I don't think the decision will impact the go-forward strategies of the other OEMs. It's possible that, had the Federal Circuit decision been upheld. Emboldened by the Lexmark victory, others would have implemented similar tactics to make life even more difficult for their aftermarket competitors. However, given that no one but Lexmark had implemented the Prebate strategy, there's nothing for other OEMs to unwind and nothing to implement beyond what they're already doing.

So, what difference will all this make?

There are many moving parts, so to help understand them, I've embedded a calculator below to enable readers to simulate different scenarios. The default settings in the first column are my educated guess of where the market is, and the second column is a projection for a plan. Everyone is likely to have their own opinion on what the market looks like today and what it may look like in the future, so feel free to experiment by changing the variables in the green-colored cells.

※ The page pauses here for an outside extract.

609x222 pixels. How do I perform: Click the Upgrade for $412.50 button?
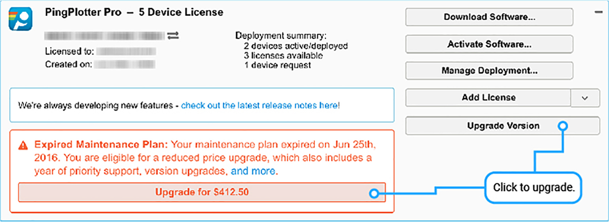click(x=202, y=192)
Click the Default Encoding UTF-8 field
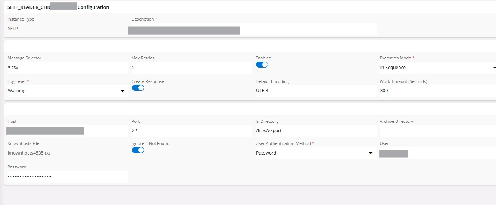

Click on row titles in the first column for explanation tips and modify any cell in green to experiment with different scenarios—key results are highlighted in orange cells.

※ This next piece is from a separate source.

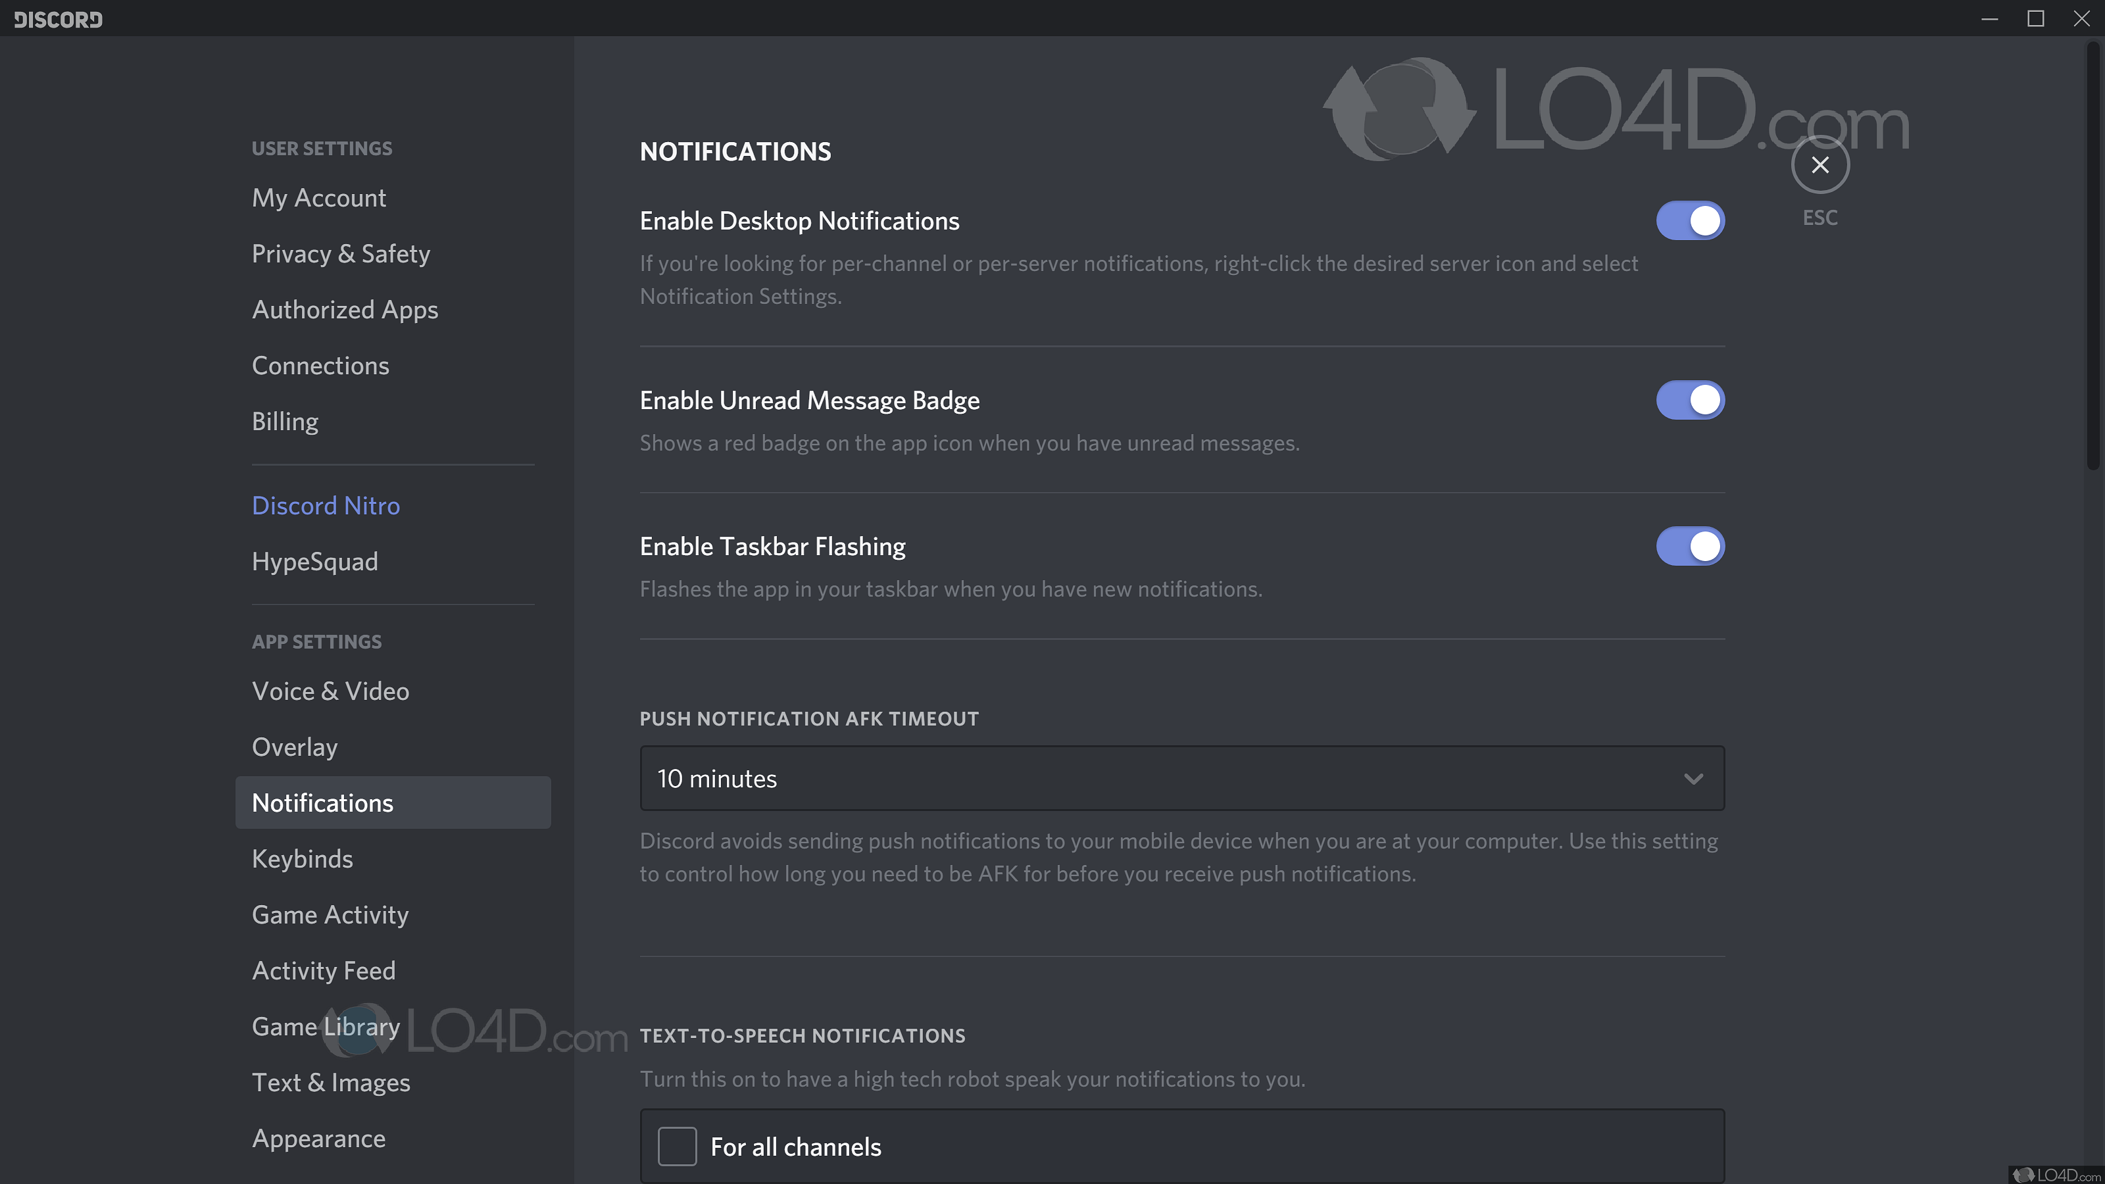Select HypeSquad from sidebar

pyautogui.click(x=315, y=562)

Some legal uncertainty remains about the matter of international exhaustion. We will watch with interest the developments over the next few months.

It's difficult to see how either Ninestar/Lexmark or the aftermarket will be a significant winner or loser in the post-Supreme Court ruling environment. Resellers hoping this highly anticipated ruling may lead to an office products growth opportunity may be disappointed.

So long as Ninestar executes the relocation of its "compliant" program to its factories, captures the extra margin dollars, and effectively manages the future role of its "remanufactured/compliant" product in the market, the net impact on its margin dollars is likely to be negligible.

There will likely be pocket shifts in the aftermarket. The big winners stand to be those with independent access to Lexmark cores. The big losers stand to be the "compliant" partners who have relied on Lexmark for their core flow and who lack independent sources of supply. Assuming Ninestar relocates production of the "compliant" cartridges to China, the core supply to the partners will be terminated.

In the default model (shown in the calculator), the aftermarket has to recover nearly 120,000 cartridges yet will achieve no overall net gain in revenue or margin dollars. This is explained by the pocket shift I just mentioned, as the "compliant" partners lose their core flow from Lexmark, and the probate cores that couldn't be used in the past now can.

Ninestar will likely lose some aggregated volumes after accounting for the current total of Lexmark's new build and compliant remanufactured cartridges. However, by capturing more margin dollars on the balance of the compliant product they bring in-house, I expect they'll end up with similar revenues and gross margins to those they have today.